■ EXERCISE TASKS
• 1. In the passage on the Nationals' new ballpark, why were the designers able to place fans much closer to the field?
• 2. Carry on with the passage about the Nationals' new ballpark, starting after its final sentence.

■ TEXT SECTION
+++++

Workers broke ground in May 2006 on the 17-acre site, and construction never stopped. The gates will open Saturday evening, March 29, for an exhibition game against the Baltimore Orioles, an invitation-only affair for construction workers and season-ticket holders. The park’s major-league debut is the following night when the Nationals open their season against the Atlanta Braves.

Perhaps the single best feature of the new park is that there are no bad seats.

The $300 seats behind home plate offer a closeness to the game on par with Chicago’s Wrigley Field and Boston’s Fenway Park. The more affordable $10 seats five decks above offer good views of the field, and some provide spectacular glimpses of the Capitol dome, the Washington Monument, or the river’s bend.

In between are 24 seating categories, 13 price levels, and three levels of suites—a remarkable variety of ways to watch a ballgame.

The idea is to create “neighborhoods” within the stadium, says architect Purnell. He first sketched the park’s unique triangle-and-circle design two years ago, and he believes fans will enjoy seeking out the nooks and concessions that suit their tastes.

Not needing to worry about fitting a rectangular 100-yard football field into the stadium, the designers were able to bring fans much closer to the field. The seats directly behind the Nationals’ dugout ($60) are as close to the diamond as Major League Baseball allows—48 feet—and roughly 16 feet closer than they were at RFK. Everything is closer than at RFK.

In the outfield, there are seats that abut the home and visitors’ bullpens ($25 and $30) for a view of relief pitchers warming up.

Every seat is angled toward the infield. Those that faced elsewhere were removed.

Seats in the two farthest sections down the left-field line are priced at $5, with tickets sold only on game days. Those seats have a clear view of the field and are far superior to the upper-deck outfield seats at RFK. These may well be the best “worst seats” in baseball.

The playing field is purposely asymmetrical.

Baseball is the only major sport where the playing surface itself is unique. In football, hockey, and soccer, the dimensions of each field are identical by rule. Basketball courts vary in size, but their proportions remain the same. In baseball, irregular fields define the game. A long line drive that might clear the fence in Camden Yards could bounce off the Green Monster in Boston for a long single.

+++++

■ DATA EXCERPTS
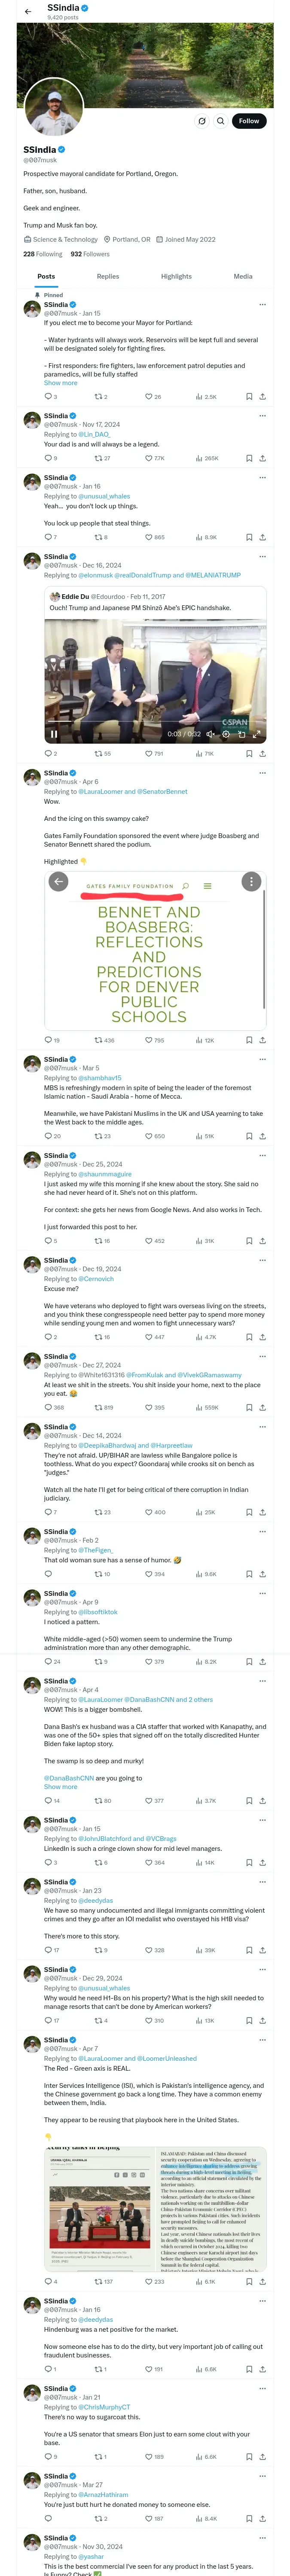Viewport: 290px width, 2576px height.
Task: Open the Media tab
Action: [243, 276]
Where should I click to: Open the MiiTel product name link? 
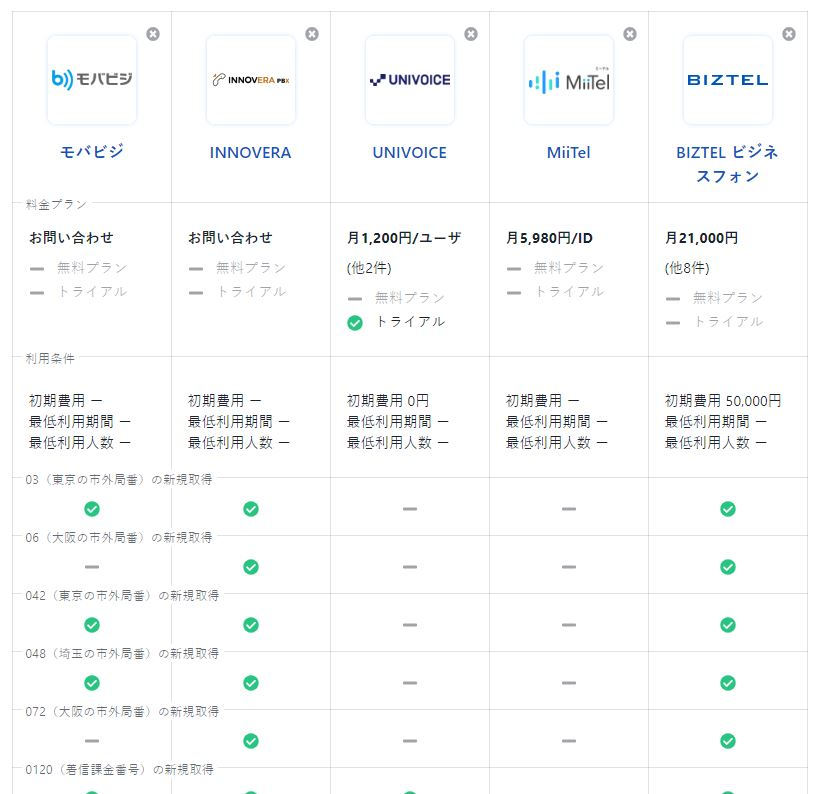pos(569,153)
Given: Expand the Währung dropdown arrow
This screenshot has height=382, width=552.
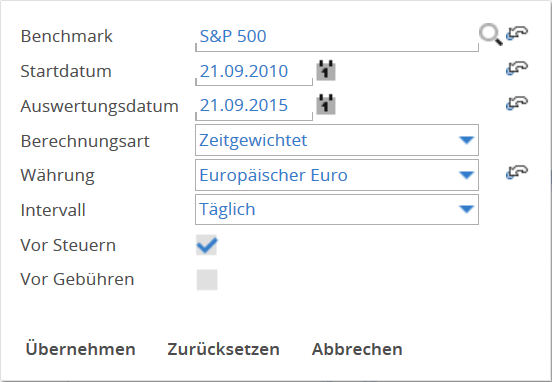Looking at the screenshot, I should (466, 175).
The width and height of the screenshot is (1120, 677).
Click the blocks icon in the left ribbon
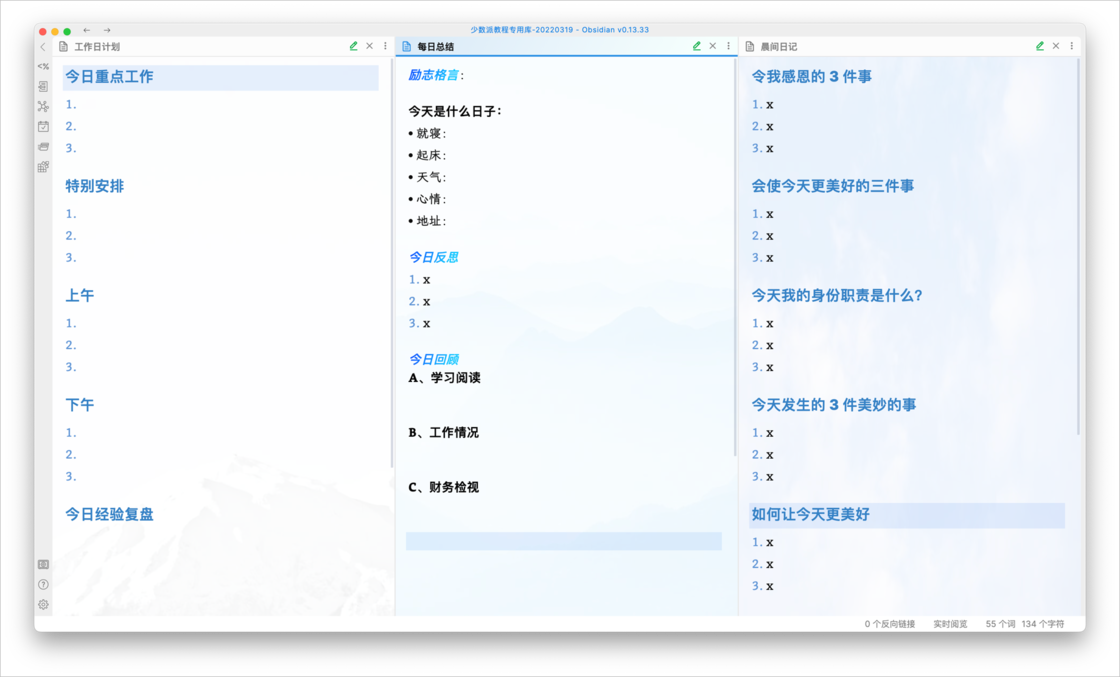[43, 167]

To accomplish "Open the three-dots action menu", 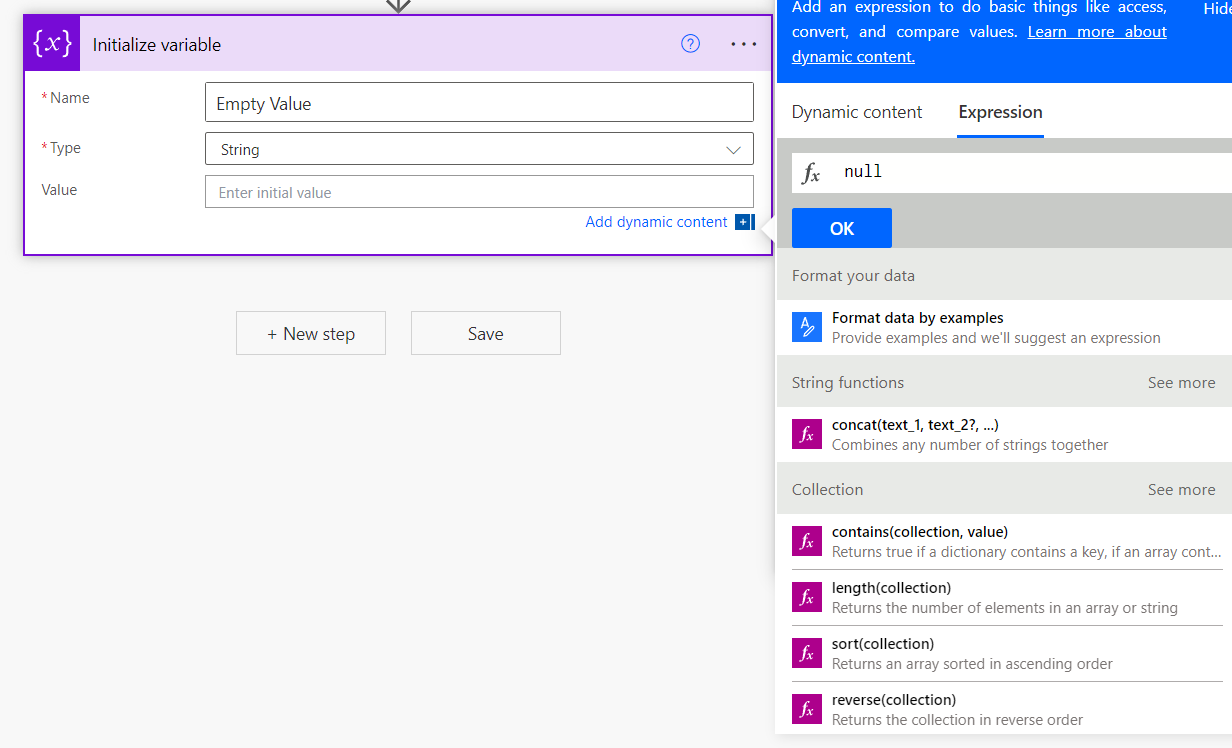I will (744, 44).
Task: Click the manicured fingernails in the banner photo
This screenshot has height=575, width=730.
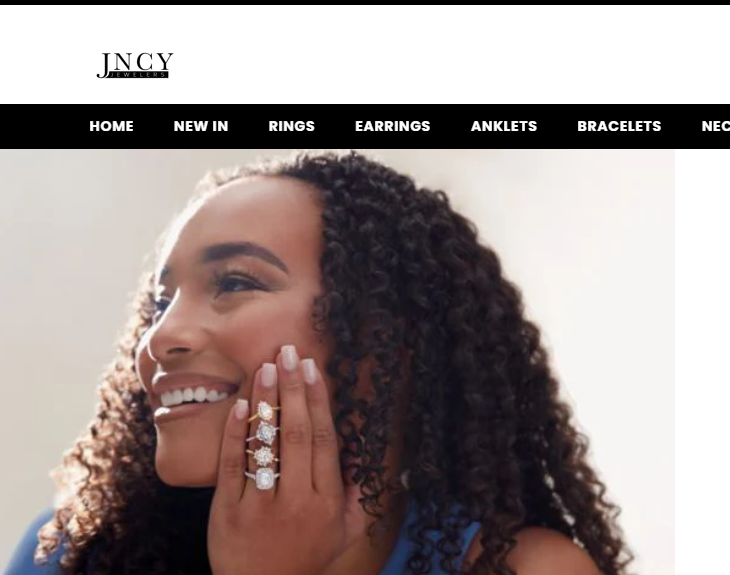Action: [x=290, y=358]

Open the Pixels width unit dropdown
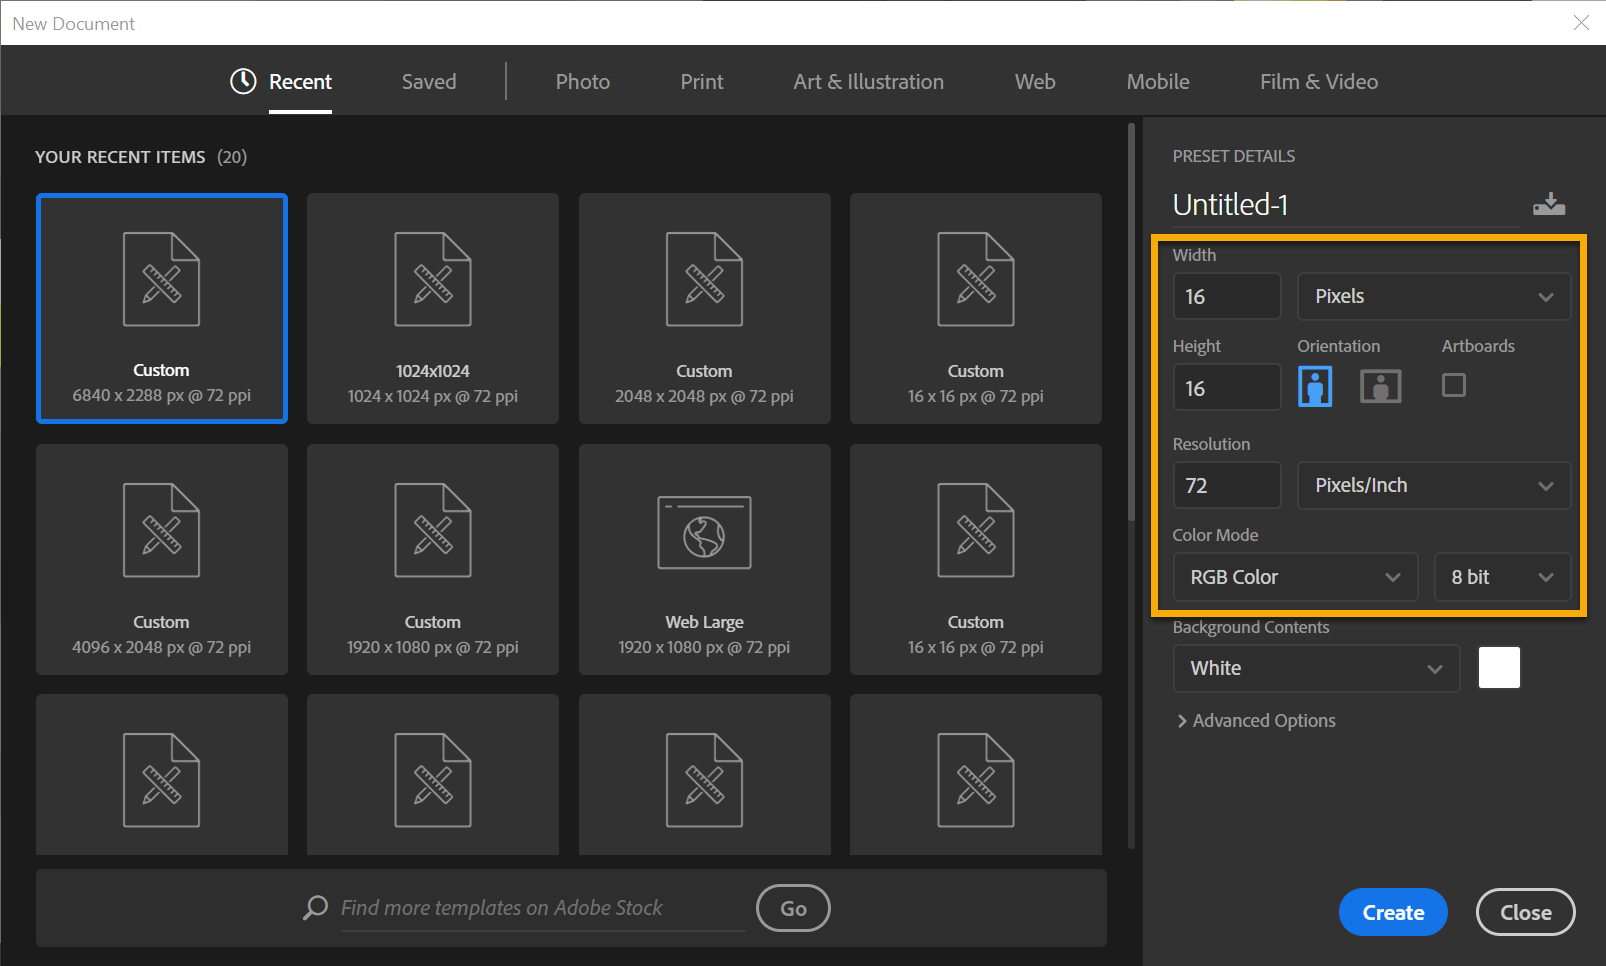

+++++

■ RESULTS IN ORDER
• 1. The designers did not need to fit a rectangular 100-yard football field into the stadium, so they were able to bring fans much closer to the field.

• 2.
“Baseball fans love controversy,” Spear says. And they will get it.

The distance from home plate to the left-field foul pole is only one foot different from the distance to the right-field pole. But between the poles, the outfield wall bends to form eight distinct façades. Sometime this season, a ball will carom off one of the outfield’s funny angles and fans will debate how the fielder should have played it or what would have happened if it had been hit at another park. The misshape is not as dramatic as Tal’s Hill in Houston’s Minute Maid Park, a 30-degree slope in deepest center field with a flagpole in the middle, or the 37-foot green wall in Boston’s Fenway Park. But it contains enough idiosyncrasies to allow Nationals outfielders—and their fans—to feel some sense of home-park ownership.

Whether Nationals Park favors hitters or pitchers will depend on wind patterns and other factors yet to be determined. This is not a bandbox with tiny dimensions to help sluggers. Yet the smaller foul territory means that many balls that would have been caught for outs in RFK will fly into the stands.

“You never know until you open up a park,” says Nationals president Stan Kasten. “It’s a greater question mark than in most parks because all of this will change as buildings go up on Half Street.”

How the wind ultimately blows off the Anacostia and bounces off the new buildings near M Street will play a big role in determining the park’s offensive output.

The fences are a little closer than at RFK. At 336 feet to the left-field foul pole and 335 feet to right, the dimensions down the line are almost identical. Dead center is 403 feet, which is seven feet shorter than RFK, and the power alley in right field is ten feet closer in.

And unlike the uniform fence at RFK, which curved symmetrically around the outfield, the new park has walls that vary in height from 8 to 12 feet. Chasing a long fly ball, a sprinting fielder may attempt to leap up an eight-foot wall to prevent the ball from going over. At 12 feet, the fielder may choose to back away to play the rebound.

Short walls along the first- and third-base lines virtually guarantee that some eager fielder will go into the stands in chase of a foul ball.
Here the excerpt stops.